Memory Dynamics and Behavioral Insights
Memory management within LLM agents involves continually evolving dynamics resulting from persistent operations like memory addition and deletion. The paper identifies a key property called experience-following, which denotes that a high input similarity often correlates with a high output similarity. This implies that LLM agents tend to replicate outputs when querying similar tasks. The phenomenon, however, poses significant challenges such as error propagation, where inaccuracies are perpetuated across performances, and misaligned experience replay, wherein certain prior executions offer negligible or misleading value when used as demonstrations for new tasks.
Figure 1: Illustration of the memory management workflow after each agent execution.
Memory Addition
Memory addition determines whether a completed task's execution should be stored in the memory bank. The paper explores different strategies for this, ranging from adding all task records to selective approaches based on automatic or human evaluations. It reveals that execution quality coupled with memory size significantly influences long-term agent performance (Table 1).
Methodologies
The paper evaluates multiple memory addition strategies:
- Add-All Approach: Encompasses storing every task execution.
- Selective Addition (Coarse Evaluation): Utilizes model-based criteria to judge task quality for addition. Different evaluators, like automatic (coarse) and human (strict), impact outcomes significantly.
- Fixed-Memory Baseline: Relies on an initial set memory without additions.

Figure 2: Performance trend for EHRAgent and AgentDriver. 4o-mini, 4.1-mini, and 4.1-mini FT denote different coarse evaluators from the GPT series. Both the strict evaluator and some coarse evaluators exhibit consistent self-improvement over time.
Memory Deletion
Memory deletion is essential due to storage constraints and involves removing memory entries deemed ineffective or redundant. The paper examines three strategies:
- Periodic Deletion: Based on retrieval statistics over time.
- History-Based Deletion: Guided by past usefulness metrics of the memory records.
- Combined Approach: Merges past retrieval performance with utility evaluator insights.
Results demonstrate that history-based deletion often enhances performance, especially when utilizing strict evaluators to maintain useful memory records.



Figure 3: Performance comparison after applying history-based deletion with different evaluators.
Addressing Challenges: Error Propagation and Misaligned Replay
Error propagation and misaligned experience replay are pivotal concerns associated with experience-following. As the paper demonstrates, using evaluators for memory records helps mitigate these issues by assessing execution quality, leading to enhanced future task performance.
In history-based deletion, the utility evaluator assesses the effectiveness of past experiences, ensuring the removal of detrimental entries that might misalign with current objectives. This approach significantly reduces potential noise introduced through indiscriminate memory addition.

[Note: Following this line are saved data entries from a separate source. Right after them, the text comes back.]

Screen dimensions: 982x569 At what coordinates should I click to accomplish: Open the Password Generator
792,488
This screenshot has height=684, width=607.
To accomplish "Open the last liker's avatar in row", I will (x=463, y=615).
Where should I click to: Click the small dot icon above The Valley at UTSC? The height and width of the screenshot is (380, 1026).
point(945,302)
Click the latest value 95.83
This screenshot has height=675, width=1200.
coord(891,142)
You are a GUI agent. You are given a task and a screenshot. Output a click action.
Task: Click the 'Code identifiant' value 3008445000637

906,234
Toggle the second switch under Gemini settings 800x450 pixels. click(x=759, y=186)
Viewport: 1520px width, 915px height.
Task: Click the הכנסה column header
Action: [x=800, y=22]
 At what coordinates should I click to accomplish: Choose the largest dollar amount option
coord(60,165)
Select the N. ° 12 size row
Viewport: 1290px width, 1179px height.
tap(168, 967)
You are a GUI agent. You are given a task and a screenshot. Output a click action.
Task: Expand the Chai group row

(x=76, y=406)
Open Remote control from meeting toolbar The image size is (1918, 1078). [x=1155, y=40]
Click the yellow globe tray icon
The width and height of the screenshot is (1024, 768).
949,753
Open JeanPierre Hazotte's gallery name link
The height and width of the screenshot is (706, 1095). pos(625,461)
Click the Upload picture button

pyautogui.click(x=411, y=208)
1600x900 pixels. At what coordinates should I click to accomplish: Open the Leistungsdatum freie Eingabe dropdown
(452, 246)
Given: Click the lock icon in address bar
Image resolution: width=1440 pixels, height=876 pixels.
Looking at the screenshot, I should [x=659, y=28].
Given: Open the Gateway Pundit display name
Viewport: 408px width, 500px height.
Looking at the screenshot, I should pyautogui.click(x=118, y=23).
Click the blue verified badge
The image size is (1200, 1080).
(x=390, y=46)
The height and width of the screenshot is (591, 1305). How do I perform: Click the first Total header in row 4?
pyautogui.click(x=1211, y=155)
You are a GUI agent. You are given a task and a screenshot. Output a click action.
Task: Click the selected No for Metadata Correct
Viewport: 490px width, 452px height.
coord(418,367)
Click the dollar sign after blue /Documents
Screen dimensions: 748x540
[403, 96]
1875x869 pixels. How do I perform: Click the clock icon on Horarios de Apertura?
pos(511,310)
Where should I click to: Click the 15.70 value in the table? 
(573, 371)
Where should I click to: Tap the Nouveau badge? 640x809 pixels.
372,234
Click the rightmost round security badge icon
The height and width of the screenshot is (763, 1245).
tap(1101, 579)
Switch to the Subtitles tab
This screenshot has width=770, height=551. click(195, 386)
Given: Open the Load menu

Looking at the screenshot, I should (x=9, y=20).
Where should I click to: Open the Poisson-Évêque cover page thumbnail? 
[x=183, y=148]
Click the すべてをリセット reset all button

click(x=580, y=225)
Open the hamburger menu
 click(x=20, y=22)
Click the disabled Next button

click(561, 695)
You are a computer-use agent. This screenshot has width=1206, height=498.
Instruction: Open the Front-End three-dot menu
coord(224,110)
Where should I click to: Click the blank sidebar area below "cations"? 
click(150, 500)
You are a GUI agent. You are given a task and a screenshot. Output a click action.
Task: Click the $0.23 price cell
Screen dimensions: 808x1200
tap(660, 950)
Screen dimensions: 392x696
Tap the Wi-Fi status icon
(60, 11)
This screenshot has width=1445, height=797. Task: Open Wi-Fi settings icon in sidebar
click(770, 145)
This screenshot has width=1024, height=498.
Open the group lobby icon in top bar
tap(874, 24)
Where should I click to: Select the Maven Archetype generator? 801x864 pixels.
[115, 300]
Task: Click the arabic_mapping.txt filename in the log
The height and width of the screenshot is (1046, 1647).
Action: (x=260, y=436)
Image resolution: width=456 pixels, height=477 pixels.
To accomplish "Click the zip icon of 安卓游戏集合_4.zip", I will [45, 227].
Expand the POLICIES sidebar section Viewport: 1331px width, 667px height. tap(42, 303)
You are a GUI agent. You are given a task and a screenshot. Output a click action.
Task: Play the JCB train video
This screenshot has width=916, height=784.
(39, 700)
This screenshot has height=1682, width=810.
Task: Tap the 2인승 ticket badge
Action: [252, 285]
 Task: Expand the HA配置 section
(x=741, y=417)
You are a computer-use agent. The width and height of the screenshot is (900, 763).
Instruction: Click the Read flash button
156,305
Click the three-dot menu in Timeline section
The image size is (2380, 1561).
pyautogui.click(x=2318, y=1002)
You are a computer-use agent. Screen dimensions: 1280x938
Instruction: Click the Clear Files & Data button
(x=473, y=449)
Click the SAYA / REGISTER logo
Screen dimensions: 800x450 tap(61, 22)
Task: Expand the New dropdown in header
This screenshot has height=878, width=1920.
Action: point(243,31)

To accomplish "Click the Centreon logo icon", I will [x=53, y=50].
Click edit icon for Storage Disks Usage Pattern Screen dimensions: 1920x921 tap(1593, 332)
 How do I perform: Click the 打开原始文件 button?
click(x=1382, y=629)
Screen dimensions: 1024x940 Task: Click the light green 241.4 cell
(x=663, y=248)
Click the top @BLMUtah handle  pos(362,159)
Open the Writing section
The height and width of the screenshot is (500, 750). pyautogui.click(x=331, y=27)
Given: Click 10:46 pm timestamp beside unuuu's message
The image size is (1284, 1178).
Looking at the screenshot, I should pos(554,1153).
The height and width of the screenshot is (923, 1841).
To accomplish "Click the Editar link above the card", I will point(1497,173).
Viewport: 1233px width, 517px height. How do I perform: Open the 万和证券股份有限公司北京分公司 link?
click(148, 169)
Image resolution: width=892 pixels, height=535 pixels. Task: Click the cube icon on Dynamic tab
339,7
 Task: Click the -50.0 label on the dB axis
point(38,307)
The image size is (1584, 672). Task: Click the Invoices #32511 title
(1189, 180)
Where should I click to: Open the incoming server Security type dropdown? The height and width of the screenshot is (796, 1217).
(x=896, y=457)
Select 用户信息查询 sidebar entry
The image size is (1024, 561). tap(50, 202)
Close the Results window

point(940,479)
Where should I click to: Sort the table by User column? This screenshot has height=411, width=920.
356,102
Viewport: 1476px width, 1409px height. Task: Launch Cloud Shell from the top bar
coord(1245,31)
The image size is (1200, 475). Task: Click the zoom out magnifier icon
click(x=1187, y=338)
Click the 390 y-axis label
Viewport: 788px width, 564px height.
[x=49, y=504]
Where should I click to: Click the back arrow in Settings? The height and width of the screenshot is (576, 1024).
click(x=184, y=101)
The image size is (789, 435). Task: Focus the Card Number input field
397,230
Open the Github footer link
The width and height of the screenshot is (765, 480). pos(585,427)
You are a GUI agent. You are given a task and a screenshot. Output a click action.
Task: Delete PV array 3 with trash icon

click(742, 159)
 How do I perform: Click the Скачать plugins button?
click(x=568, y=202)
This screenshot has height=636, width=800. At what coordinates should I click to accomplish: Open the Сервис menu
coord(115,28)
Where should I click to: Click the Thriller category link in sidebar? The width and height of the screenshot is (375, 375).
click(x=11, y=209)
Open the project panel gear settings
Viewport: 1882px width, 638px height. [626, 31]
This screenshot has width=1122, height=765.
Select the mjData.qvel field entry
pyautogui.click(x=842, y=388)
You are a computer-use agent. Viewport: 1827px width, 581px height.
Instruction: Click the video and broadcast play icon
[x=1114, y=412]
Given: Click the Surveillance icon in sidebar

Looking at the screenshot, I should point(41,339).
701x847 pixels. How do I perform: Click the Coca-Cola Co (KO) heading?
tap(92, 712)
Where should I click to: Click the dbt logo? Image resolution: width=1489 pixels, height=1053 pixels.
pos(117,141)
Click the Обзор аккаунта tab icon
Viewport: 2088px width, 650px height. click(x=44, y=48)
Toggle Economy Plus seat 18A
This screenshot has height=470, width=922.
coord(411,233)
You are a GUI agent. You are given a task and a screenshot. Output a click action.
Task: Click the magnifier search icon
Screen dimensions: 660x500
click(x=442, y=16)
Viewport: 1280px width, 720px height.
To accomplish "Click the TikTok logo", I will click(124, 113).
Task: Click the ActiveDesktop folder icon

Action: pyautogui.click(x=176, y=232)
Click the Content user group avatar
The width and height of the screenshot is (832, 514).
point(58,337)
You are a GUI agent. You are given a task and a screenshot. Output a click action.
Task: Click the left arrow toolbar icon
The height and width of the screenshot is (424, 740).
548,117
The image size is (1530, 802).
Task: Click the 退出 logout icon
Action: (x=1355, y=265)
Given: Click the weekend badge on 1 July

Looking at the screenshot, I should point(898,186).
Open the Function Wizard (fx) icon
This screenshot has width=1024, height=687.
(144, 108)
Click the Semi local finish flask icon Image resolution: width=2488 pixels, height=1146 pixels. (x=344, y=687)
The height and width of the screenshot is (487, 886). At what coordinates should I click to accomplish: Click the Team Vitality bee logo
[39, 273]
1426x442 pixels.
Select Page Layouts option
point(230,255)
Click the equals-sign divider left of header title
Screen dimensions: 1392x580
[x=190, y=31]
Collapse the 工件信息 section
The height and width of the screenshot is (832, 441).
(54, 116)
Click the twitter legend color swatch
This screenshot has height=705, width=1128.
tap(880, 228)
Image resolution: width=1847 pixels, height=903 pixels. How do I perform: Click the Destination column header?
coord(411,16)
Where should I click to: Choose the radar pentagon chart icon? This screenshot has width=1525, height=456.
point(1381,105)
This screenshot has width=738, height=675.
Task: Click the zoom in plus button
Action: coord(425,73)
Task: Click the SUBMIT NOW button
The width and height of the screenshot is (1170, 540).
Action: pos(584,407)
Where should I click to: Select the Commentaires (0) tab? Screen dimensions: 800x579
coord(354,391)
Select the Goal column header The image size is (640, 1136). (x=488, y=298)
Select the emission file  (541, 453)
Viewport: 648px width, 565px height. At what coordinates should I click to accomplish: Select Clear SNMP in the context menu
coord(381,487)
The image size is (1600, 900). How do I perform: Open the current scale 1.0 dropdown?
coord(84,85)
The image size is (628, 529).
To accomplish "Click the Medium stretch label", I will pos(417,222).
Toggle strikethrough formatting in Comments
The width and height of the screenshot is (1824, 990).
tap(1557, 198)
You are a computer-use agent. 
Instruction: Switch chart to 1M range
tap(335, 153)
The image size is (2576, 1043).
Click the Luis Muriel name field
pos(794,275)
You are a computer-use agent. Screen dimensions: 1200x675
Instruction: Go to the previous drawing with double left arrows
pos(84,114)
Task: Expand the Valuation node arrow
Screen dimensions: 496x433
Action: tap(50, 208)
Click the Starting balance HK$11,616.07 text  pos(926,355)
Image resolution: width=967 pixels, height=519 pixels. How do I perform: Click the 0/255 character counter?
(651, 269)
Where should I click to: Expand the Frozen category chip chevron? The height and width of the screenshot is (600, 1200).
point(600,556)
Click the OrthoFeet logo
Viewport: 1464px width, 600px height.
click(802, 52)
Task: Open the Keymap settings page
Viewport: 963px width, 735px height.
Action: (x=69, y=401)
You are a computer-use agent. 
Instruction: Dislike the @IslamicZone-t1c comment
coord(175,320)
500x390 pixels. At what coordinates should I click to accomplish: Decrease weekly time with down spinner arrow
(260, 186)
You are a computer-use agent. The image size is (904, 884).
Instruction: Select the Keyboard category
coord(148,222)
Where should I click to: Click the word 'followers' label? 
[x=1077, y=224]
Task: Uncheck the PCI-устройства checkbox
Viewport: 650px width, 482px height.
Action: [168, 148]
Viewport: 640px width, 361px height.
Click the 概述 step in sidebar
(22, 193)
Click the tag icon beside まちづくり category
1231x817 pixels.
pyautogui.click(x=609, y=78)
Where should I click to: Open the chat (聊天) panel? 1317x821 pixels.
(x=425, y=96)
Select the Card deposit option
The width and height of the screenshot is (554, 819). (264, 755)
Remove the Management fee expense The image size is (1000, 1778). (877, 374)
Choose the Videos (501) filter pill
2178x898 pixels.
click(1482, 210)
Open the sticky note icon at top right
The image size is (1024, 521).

Figure 4: Comparison between deleted and retained records for RegAgent.
Implications and Future Directions
The empirical findings underscore the importance of sophisticated memory management strategies tailored to agentic architectures. The paper's conclusions advocate for the design of adaptive, quality-focused memory systems that leverage evaluative insights for both addition and deletion. The research suggests further exploration into automated evaluators and hybrid methods accommodating evolving task distributions.
Conclusion
This paper meticulously dissects the memory management framework in LLM agents, offering evidence-driven insights and strategies to optimize performance. By addressing critical challenges like error propagation and misaligned experience replay, it lays the groundwork for future advancements in designing adaptive, resilient memory systems for LLM agents.